The low- to very low-certainty evidence means that we do not know whether favipiravir is efficacious in people with COVID-19 illness, irrespective of severity or admission status. Treatment with favipiravir may result in an overall increase in the incidence of adverse events but may not result in serious adverse events.
The coronavirus disease 2019 (COVID-19) pandemic caused by severe acute respiratory syndrome coronavirus 2 (SARS-CoV-2) continues to challenge the health workforce and societies worldwide. Favipiravir was suggested by some experts to be effective and safe to use in COVID-19. Although this drug has been evaluated in randomized controlled trials (RCTs), it is still unclear if it has a definite role in the treatment of COVID-19.
To assess the effects of favipiravir compared to no treatment, supportive treatment, or other experimental antiviral treatment in people with acute COVID-19.
We searched the Cochrane COVID-19 Study Register, MEDLINE, Embase, the World Health Organization (WHO) COVID-19 Global literature on coronavirus disease, and three other databases, up to 18 July 2023.
We searched for RCTs evaluating the efficacy of favipiravir in treating people with COVID-19.
We used standard Cochrane methodological procedures for data collection and analysis. We used the GRADE approach to assess the certainty of evidence for each outcome.
We included 25 trials that randomized 5750 adults (most under 60 years of age). The trials were conducted in Bahrain, Brazil, China, India, Iran, Kuwait, Malaysia, Mexico, Russia, Saudi Arabia, Thailand, the UK, and the USA. Most participants were hospitalized with mild to moderate disease (89%). Twenty-two of the 25 trials investigated the role of favipiravir compared to placebo or standard of care, whilst lopinavir/ritonavir was the comparator in two trials, and umifenovir in one trial. Most trials (24 of 25) initiated favipiravir at 1600 mg or 1800 mg twice daily for the first day, followed by 600 mg to 800 mg twice a day. The duration of treatment varied from five to 14 days.

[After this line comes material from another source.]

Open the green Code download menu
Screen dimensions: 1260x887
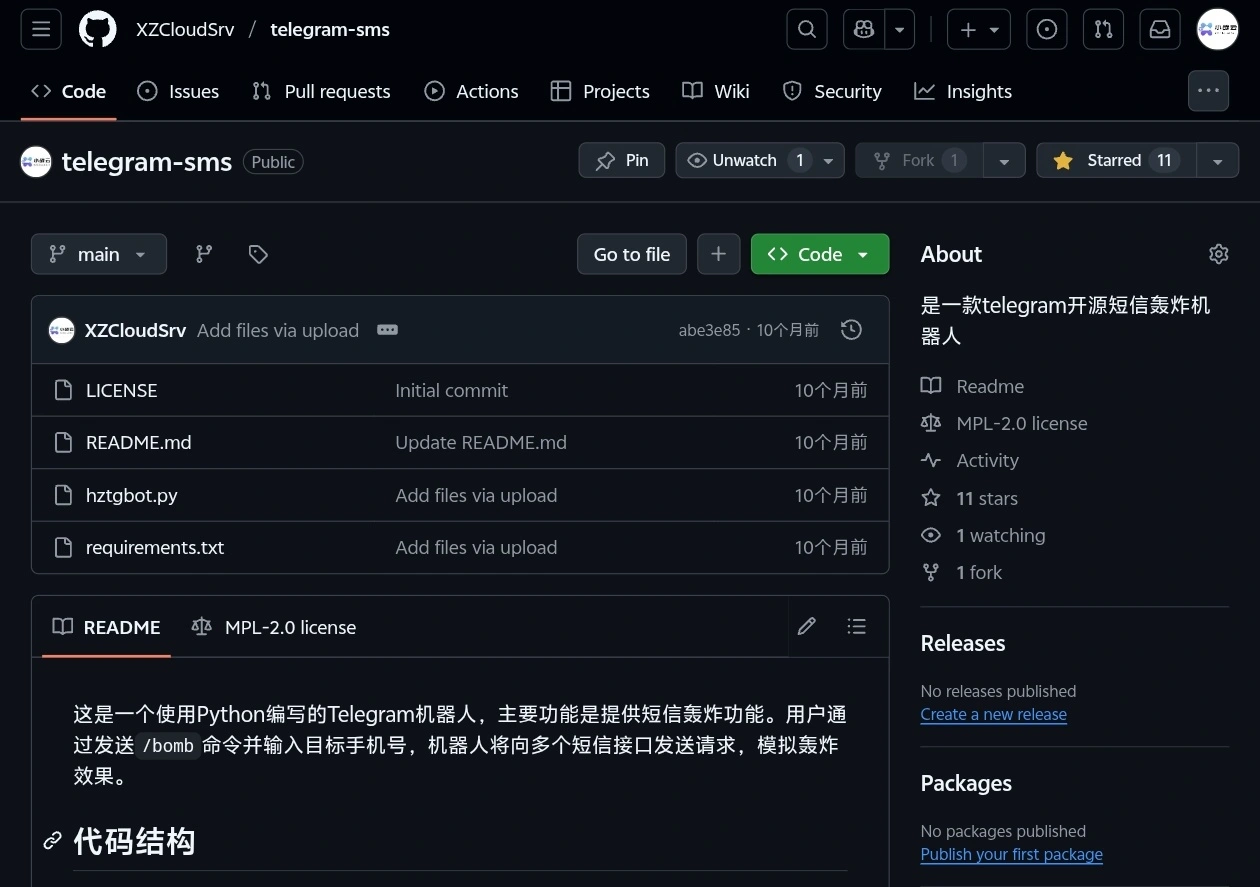(x=819, y=254)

We do not know whether favipiravir reduces all-cause mortality at 28 to 30 days, or in-hospital (risk ratio (RR) 0.84, 95% confidence interval (CI) 0.49 to 1.46; 11 trials, 3459 participants; very low-certainty evidence). We do not know if favipiravir reduces the progression to invasive mechanical ventilation (RR 0.86, 95% CI 0.68 to 1.09; 8 trials, 1383 participants; very low-certainty evidence). Favipiravir may make little to no difference in the need for admission to hospital (if ambulatory) (RR 1.04, 95% CI 0.44 to 2.46; 4 trials, 670 participants; low-certainty evidence). We do not know if favipiravir reduces the time to clinical improvement (defined as time to a 2-point reduction in patients’ admission status on the WHO’s ordinal scale) (hazard ratio (HR) 1.13, 95% CI 0.69 to 1.83; 4 trials, 721 participants; very low-certainty evidence). Favipiravir may make little to no difference to the progression to oxygen therapy (RR 1.20, 95% CI 0.83 to 1.75; 2 trials, 543 participants; low-certainty evidence). Favipiravir may lead to an overall increased incidence of adverse events (RR 1.27, 95% CI 1.05 to 1.54; 18 trials, 4699 participants; low-certainty evidence), but may result in little to no difference inserious adverse eventsattributable to the drug (RR 1.04, 95% CI 0.76 to 1.42; 12 trials, 3317 participants; low-certainty evidence).